Romanzi 1944-1959 Saul Bellow
A cura di Guido Fink
Mondadori Euro 55
E’ una gioia pensare che ci sono ancora dei piaceri, e dei grandi piaceri, che costano poco e durano tanto (se si rispetta la qualità delicata e bella della carta).
Questo Meridiano, per esempio, che contiene tutti i romanzi pubblicati da Saul Bellow tra il 1944 e il 1959: e quindi da “Uomo in bilico”, ritradotto per l’occasione da Barbara Placido, a “Henderson il re della pioggia”, restituito quasi al suo titolo originale dopo essere stato per tanti anni semplicemente “Il re della pioggia” – mentre il resto dell’opera narrativa di Bellow, da “Herzog” a “Ravelstein” (il suo “testamento”, del 2000), anch’esso, come questo, a cura di un esperto americanista qual è Guido Fink (per i meticolosi, all’appello finale mancheranno tre titoli, The Dean’s December, More ie of Heartbreak e the Actual).

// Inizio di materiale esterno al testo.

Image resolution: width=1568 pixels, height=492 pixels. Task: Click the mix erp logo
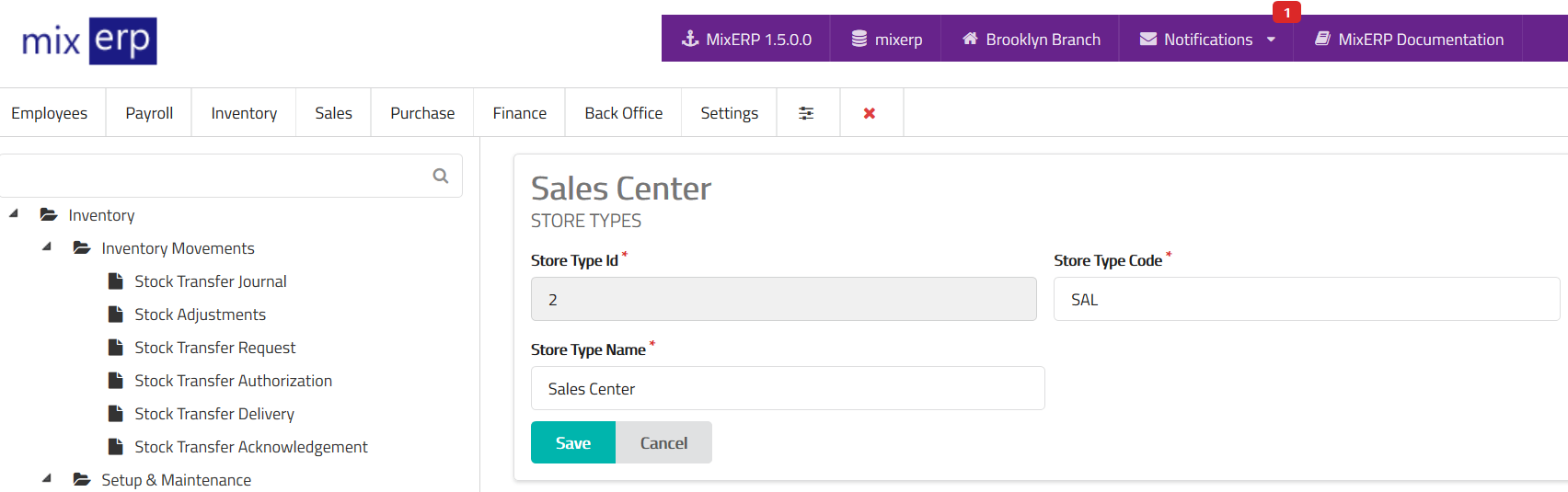point(89,41)
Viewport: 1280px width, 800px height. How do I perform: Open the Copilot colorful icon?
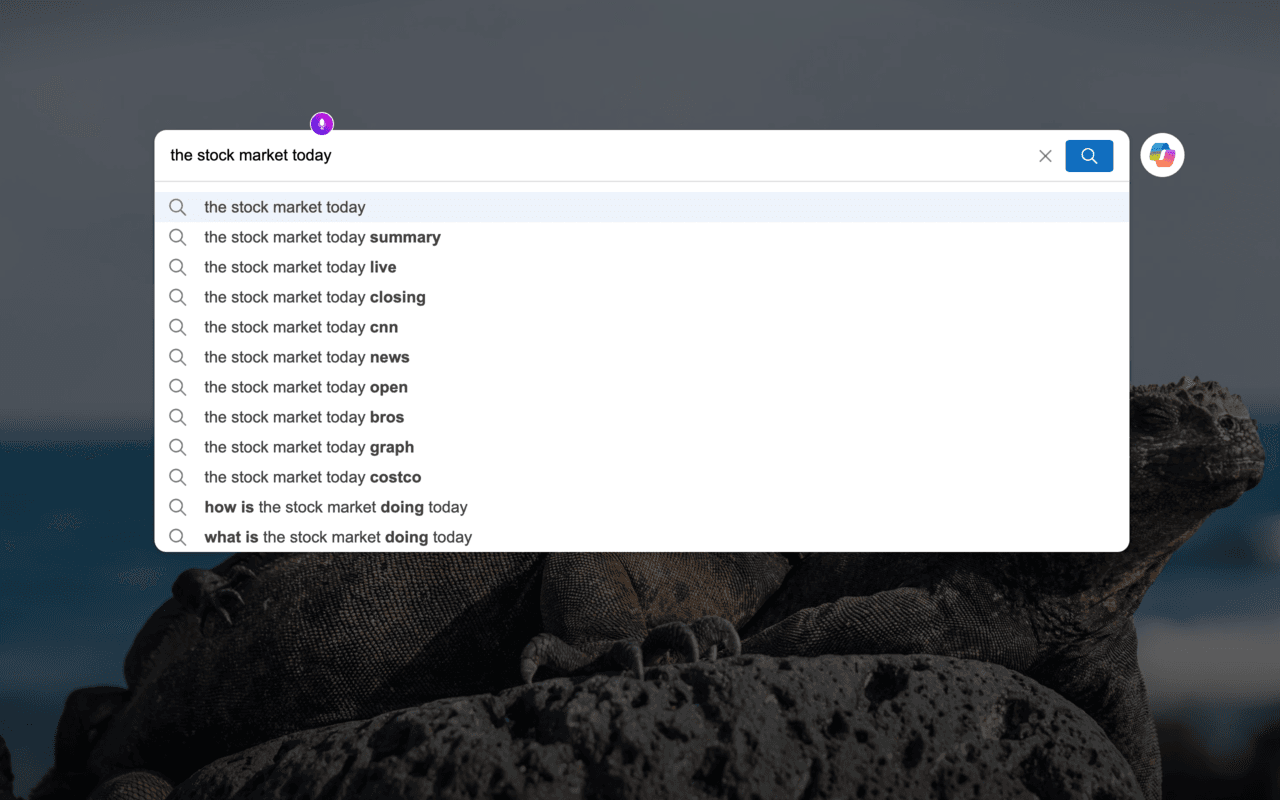1162,155
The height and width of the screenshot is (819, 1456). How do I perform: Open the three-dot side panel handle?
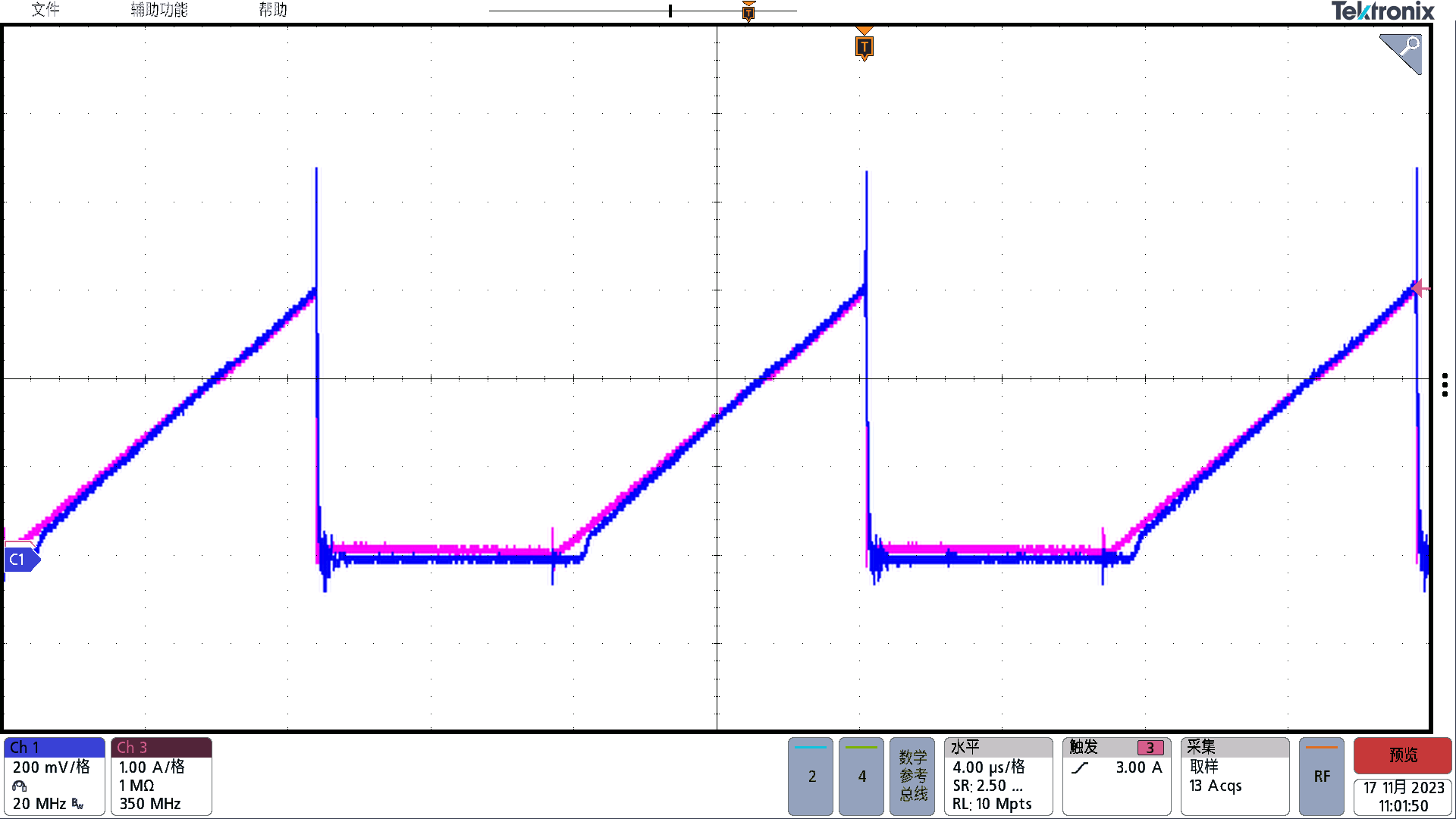1445,384
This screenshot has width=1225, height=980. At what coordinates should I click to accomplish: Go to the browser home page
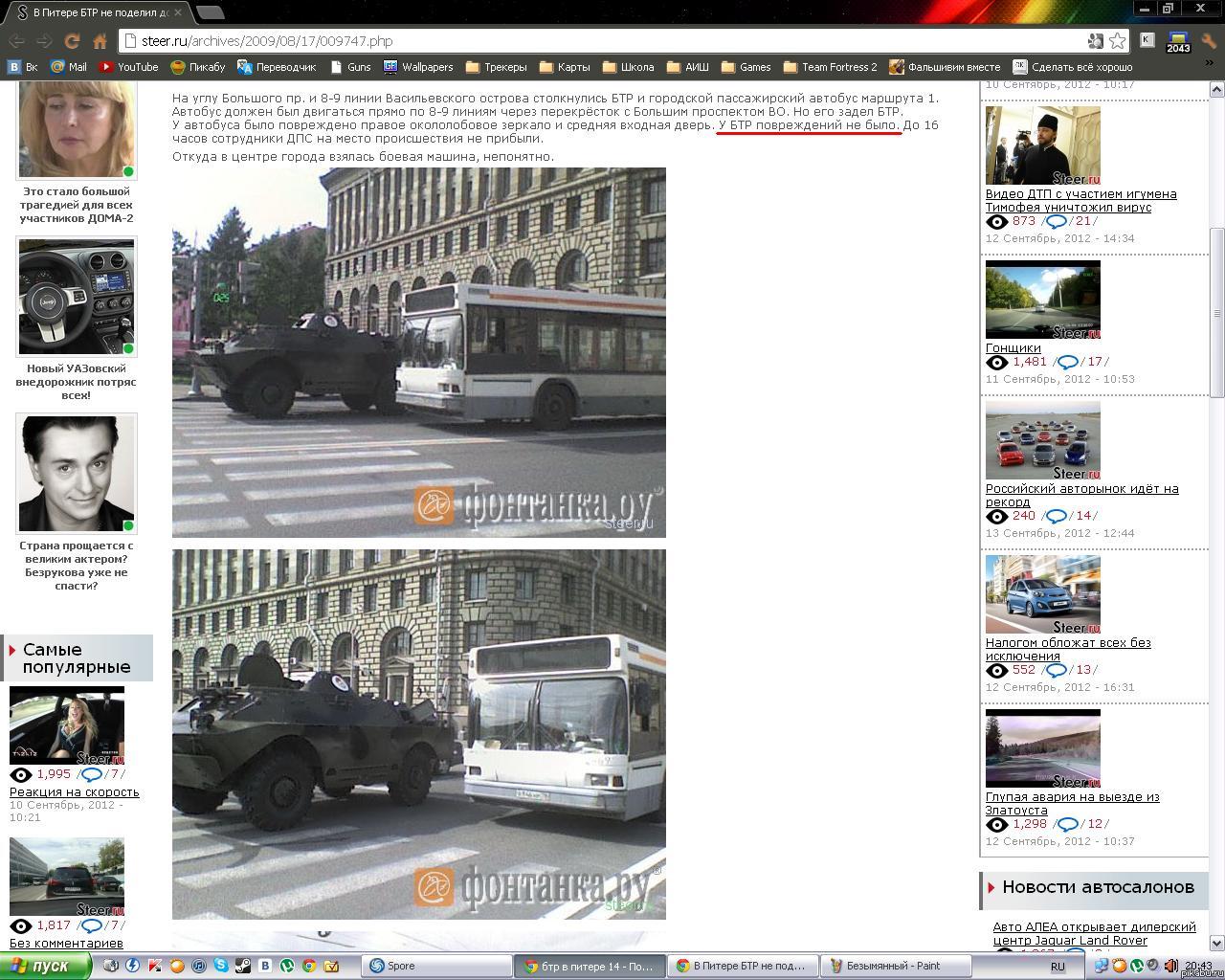pos(100,41)
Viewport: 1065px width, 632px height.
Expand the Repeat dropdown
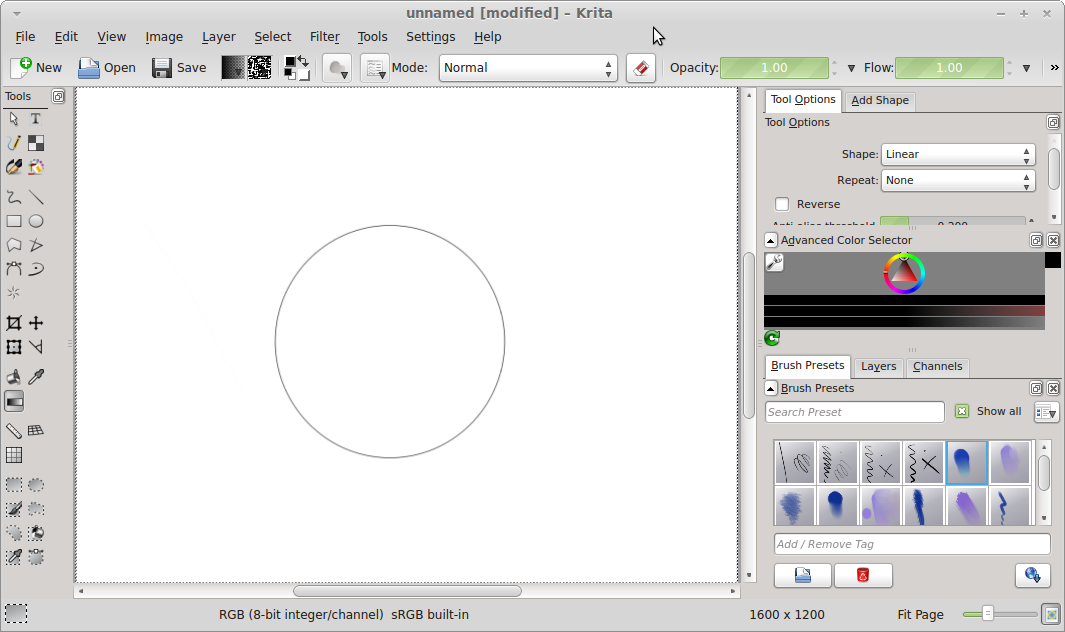pos(957,180)
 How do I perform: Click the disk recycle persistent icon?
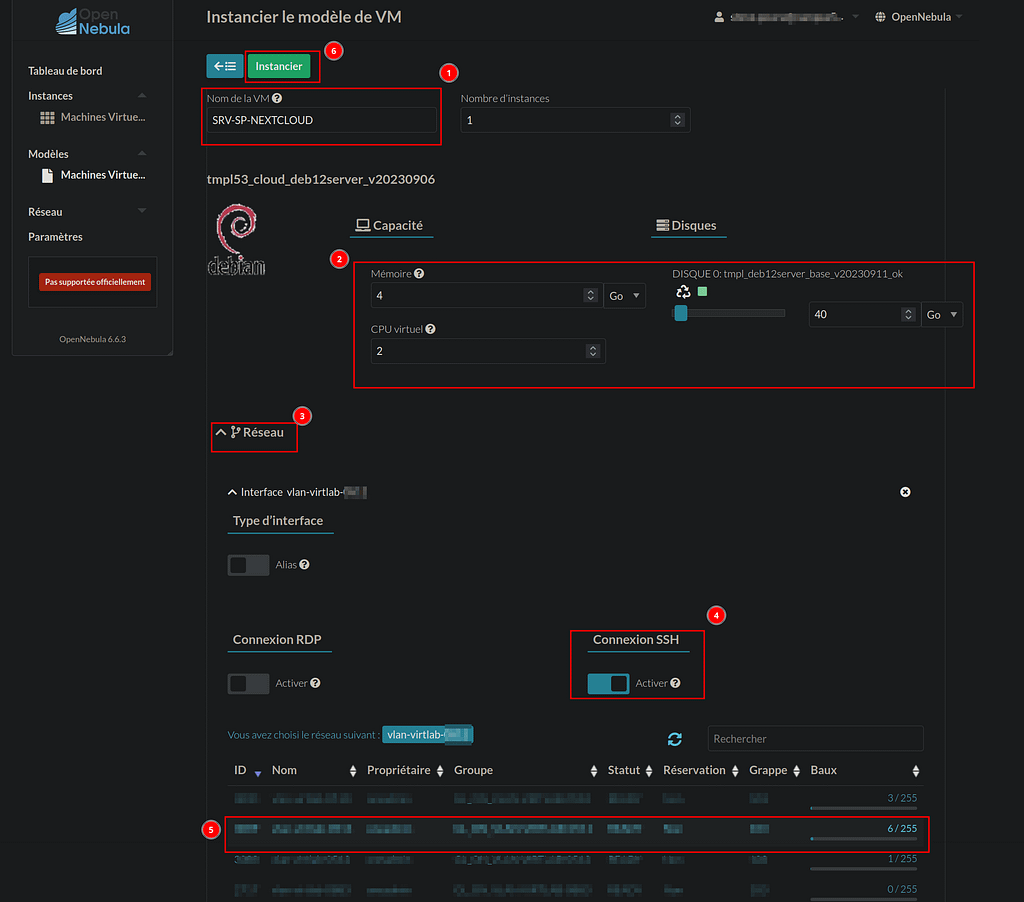(683, 292)
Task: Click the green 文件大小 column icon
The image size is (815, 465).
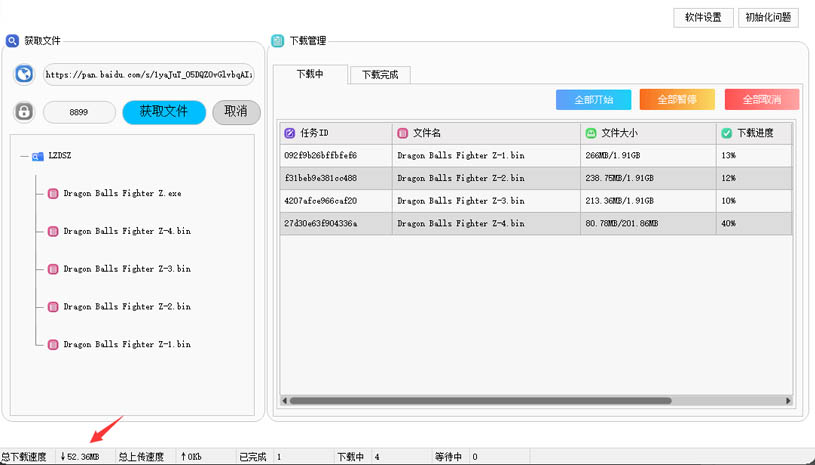Action: click(x=590, y=133)
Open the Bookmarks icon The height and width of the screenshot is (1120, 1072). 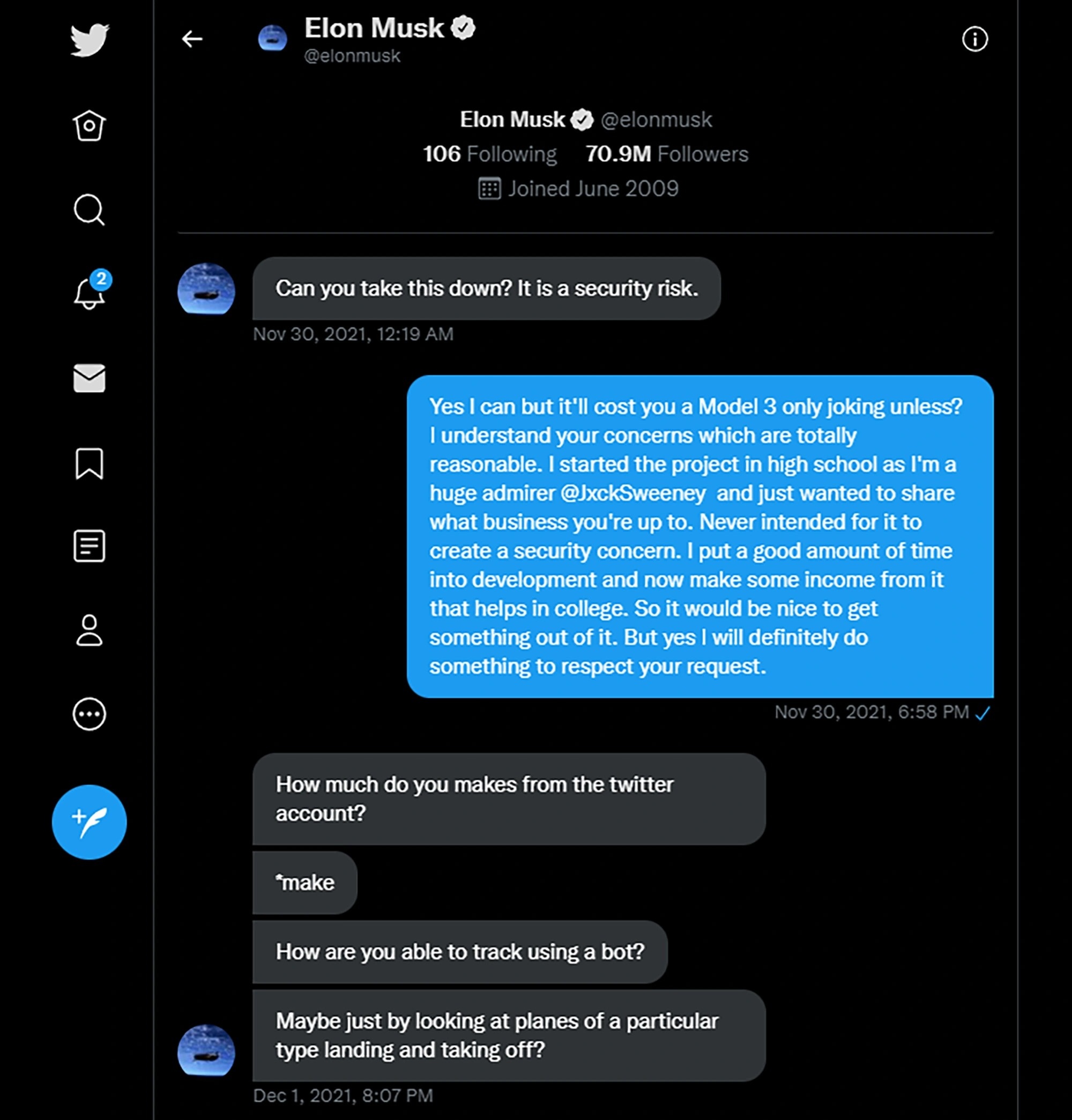(89, 463)
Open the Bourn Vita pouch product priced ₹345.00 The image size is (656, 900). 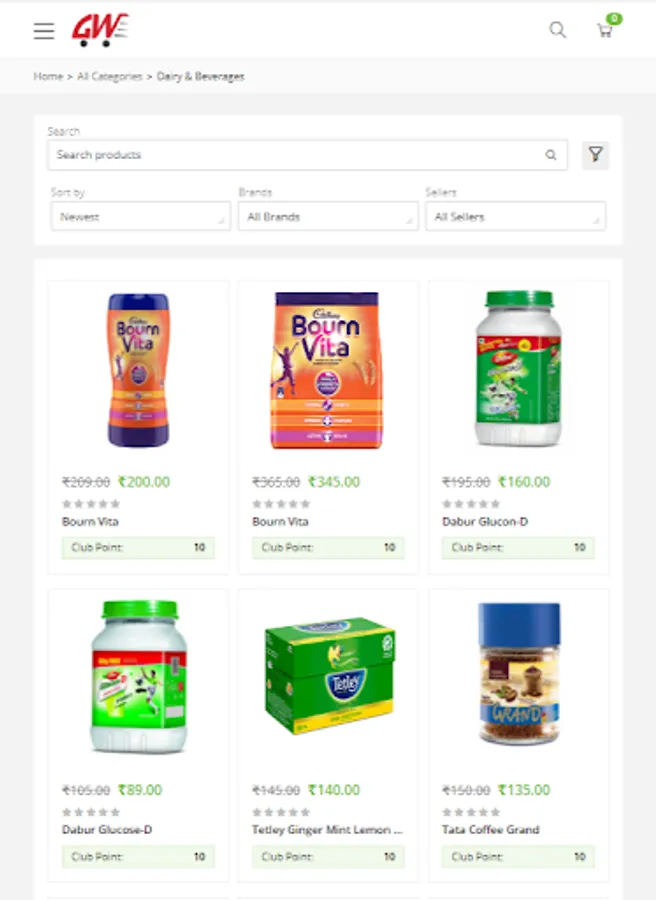click(x=327, y=370)

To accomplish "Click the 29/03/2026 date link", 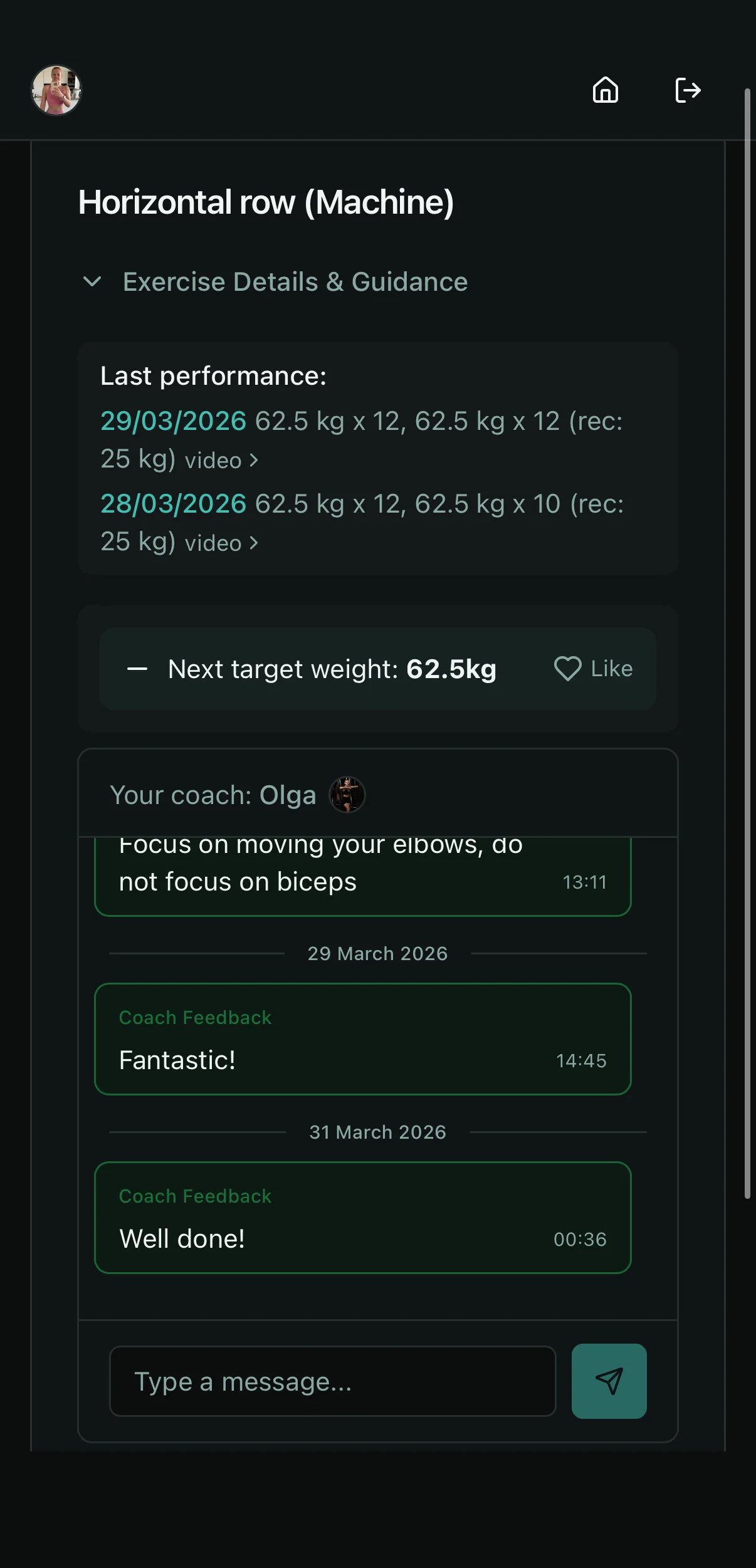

Al prezzo di due thrilleroni da aeroporto, ecco il piacere di quella che Guido Fink, nel suo bel saggio d’introduzione, chiama la “autobiografia indiretta” di Bellow: uno scrittore che ha saputo distribuire le storie e le esperienze della propria vita senza bruciarle (come ammoniva Graham Greene, ben certo del fatto che di vita ce n’è una sola) in una vera e propria autobiografia: ma, appunto, in una sorta di processo indiretto di ricostruzione di un mondo, di modi di sentire, di culture che la lunga vita di Saul Bellow (1915-2005) ha attraversato, in un impasto di lingua, di temi, di personaggi che percorrono e incarnano la storia di un secolo, in una addizione di frasi che formano ciascuna, come ha scritto Philip Roth, “un piccolo romanzo a sé”.
Roth, che in qualche misura è un suo parente letterario, sosteneva anche, a proposito del tono, che Bellow sembrava però “fuori a pranzo”, distaccato. E diceva anche che, assieme a Faulkner, Bellow ha rappresentato la spina dorsale della letteratura americana del ventesimo secolo. Io aggiungerei qualche altro nome, ma non si può dargli torto.
Si chiamava Solomon Byelo, alla nascita, ed era canadese per caso, figlio di una famiglia ebrea russa emigrata poveramente in America. Ma la sua città e il suo townscape e il suo paesaggio civile umano diventerà Chicago, dove si trasferì ragazzino, per essere ribattezzato Saul e, cognome più americano e protettivo, Bellow.
Sarebbe potuto essere uno scrittore compiutamente ebraico, Saul Bellow, perché in casa si parlava yiddish (e per questo Abraham Yehoshua lo chiamò, scherzosamente, uno scrittore traditore). E’ diventato lo scrittore ebreo americano per eccellenza, di un certo ebraismo laico – anche se l’etichetta non gli piaceva -, dichiaratamente di sinistra in gioventù, su posizioni viste come reazionarie nell’età avanzata. E’ stato sicuramente un uomo errante, da una casa all’altra, da una università in cui insegnava per campare a una diversa moglie (cinque), in continuo movimento e tumulto tra divorzi, sensi di colpa, borse di studio, corteggiamenti, premi (il Pulitzer, il Nobel nel 1976, che ricevette, dichiarò, mentre era a letto con Jane Austen e non voleva essere disturbato), viaggi più o meno avventurosi, amicizie (per John Cheever, per Allan Bloom): insomma, fin dai tempi di “Le avventure di Augie March”, e in ogni tappa della sua autobiografia indiretta, calato fino in pieno nella vita quotidiana, che è diventata la materia, filtrata, di cui è fatta la sua voce, il suo idioletto. “La vera letteratura sta in equilibrio fra le impressioni vere e le impressioni fasulle di ciò che chiamiamo vita”, scriveva. Descriveva se stesso e il suo modo di raccontare il mondo: travolgente.